Credit where credit’s due: Google’s Stadia is a fun little gizmo that more or less works as advertised. It’s got some fantastic games in its library, it offers a better experience than six-year-old current-gen consoles, and it feels like the future.
But Amazon Luna, the latest platform to enter the game-streaming arena, seems far more likely to end up as Microsoft’s main competition.
Game Pass, Luna, and Stadia comparison
Cloud gaming (“Project xCloud”) is just one facet of Xbox Game Pass — an incredible new feature that gives players the option to play their favorite games pretty much anywhere.
When Google launched Stadia late last year, I was certainly impressed at what it could do. But a lot of that had to do with the fact that the company sent me a review kit containing both a Chromecast Ultra adapter and a new Google Pixel phone. I didn’t have to go to any trouble to get it working.
To this day, Google’s service still requires a Chromecast Ultra and Stadia gamepad to play on your TV. Compatibility appears to be a big issue for the platform in general.

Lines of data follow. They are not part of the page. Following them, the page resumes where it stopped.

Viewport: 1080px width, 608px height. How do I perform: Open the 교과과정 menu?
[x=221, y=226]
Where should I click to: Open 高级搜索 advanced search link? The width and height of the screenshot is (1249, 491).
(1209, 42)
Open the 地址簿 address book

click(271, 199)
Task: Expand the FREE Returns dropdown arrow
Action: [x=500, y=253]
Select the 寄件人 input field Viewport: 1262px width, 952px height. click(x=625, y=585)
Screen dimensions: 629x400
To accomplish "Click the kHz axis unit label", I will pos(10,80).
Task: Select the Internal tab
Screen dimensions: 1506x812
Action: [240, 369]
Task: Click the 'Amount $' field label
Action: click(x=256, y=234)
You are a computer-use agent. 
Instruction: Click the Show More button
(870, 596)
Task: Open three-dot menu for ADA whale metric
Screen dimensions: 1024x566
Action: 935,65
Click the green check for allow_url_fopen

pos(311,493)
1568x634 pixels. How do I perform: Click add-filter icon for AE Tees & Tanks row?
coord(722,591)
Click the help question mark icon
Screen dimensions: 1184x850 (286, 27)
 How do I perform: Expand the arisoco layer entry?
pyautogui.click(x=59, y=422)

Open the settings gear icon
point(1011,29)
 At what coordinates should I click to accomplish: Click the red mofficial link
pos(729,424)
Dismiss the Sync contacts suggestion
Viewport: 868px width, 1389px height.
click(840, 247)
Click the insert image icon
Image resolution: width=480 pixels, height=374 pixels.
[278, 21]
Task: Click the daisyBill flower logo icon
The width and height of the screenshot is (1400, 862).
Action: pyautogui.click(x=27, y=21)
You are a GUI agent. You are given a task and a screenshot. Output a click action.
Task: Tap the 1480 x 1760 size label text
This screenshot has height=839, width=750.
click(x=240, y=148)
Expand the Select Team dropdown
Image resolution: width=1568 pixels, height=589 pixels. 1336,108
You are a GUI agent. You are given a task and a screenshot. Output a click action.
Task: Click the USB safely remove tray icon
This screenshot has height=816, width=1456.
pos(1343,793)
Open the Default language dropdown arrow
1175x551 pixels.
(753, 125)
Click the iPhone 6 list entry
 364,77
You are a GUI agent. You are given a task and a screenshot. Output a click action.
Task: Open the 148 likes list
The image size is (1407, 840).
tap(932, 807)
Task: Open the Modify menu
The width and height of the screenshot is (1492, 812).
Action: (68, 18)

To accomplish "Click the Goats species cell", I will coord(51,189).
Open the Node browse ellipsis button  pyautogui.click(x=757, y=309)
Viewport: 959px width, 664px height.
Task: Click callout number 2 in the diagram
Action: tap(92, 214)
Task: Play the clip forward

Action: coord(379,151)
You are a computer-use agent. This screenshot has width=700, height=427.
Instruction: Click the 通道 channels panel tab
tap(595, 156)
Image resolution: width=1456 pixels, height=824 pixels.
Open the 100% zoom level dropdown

Again, Stadia has great games and works as intended — but Amazon’s taking things a step further, and marketing the Luna as a service that works on devices its customers already own.
Which is how, for instance, something like Pokémon Go became such a phenomenon — or the arcades of the 1980s. Nobody had to go out and buy anything; the game was right there at your fingertips.
Heck, even James Caan of Godfather fame — an 80-year-old actor worth tens of millions — is playing Angry Birds these days. Because he doesn’t have to fiddle with a Chromecast to do it.
Luna lets you subscribe and start playing
With Amazon Luna and Game Pass, players can subscribe, grab their device, and start playing. Much like Netflix or HBO Max. And this will be especially more true once Microsoft’s touch controls expand to include more games.
In early access, Luna’s already compatible with keyboard and mouse, Xbox One controllers, and Sony’s DualShock 4 gamepad. So the Luna controller, attractive purple accents aside, is entirely optional.
And users can play on PC, Mac, Fire TV, and iOS — with Android support coming in a matter of “weeks.” The service offers integration with Alexa and Twitch.
Amazon Luna’s games library
Unfortunately for Stadia, another one of Amazon Luna’s biggest selling points is that it offers what Google’s service failed to deliver: a Netflix-like content library with a single, affordable price point.
If you sign up for Luna+, or add additional channels (e.g., an EA or Ubisoft channel), you have tons of games in your library — in an instant. Stadia still wants people to buy games at $60 a pop, and that’s not the forward-thinking leap people seem to want from cloud-based tech.
Will Luna catch on like Game Pass? Time will tell. But with Amazon’s philosophy of “frictionless entry,” and the platform’s existing customer base through Prime and Twitch, it’s not looking great for Stadia right now.
Luna is currently in early access, by invitation, for $5.99 a month.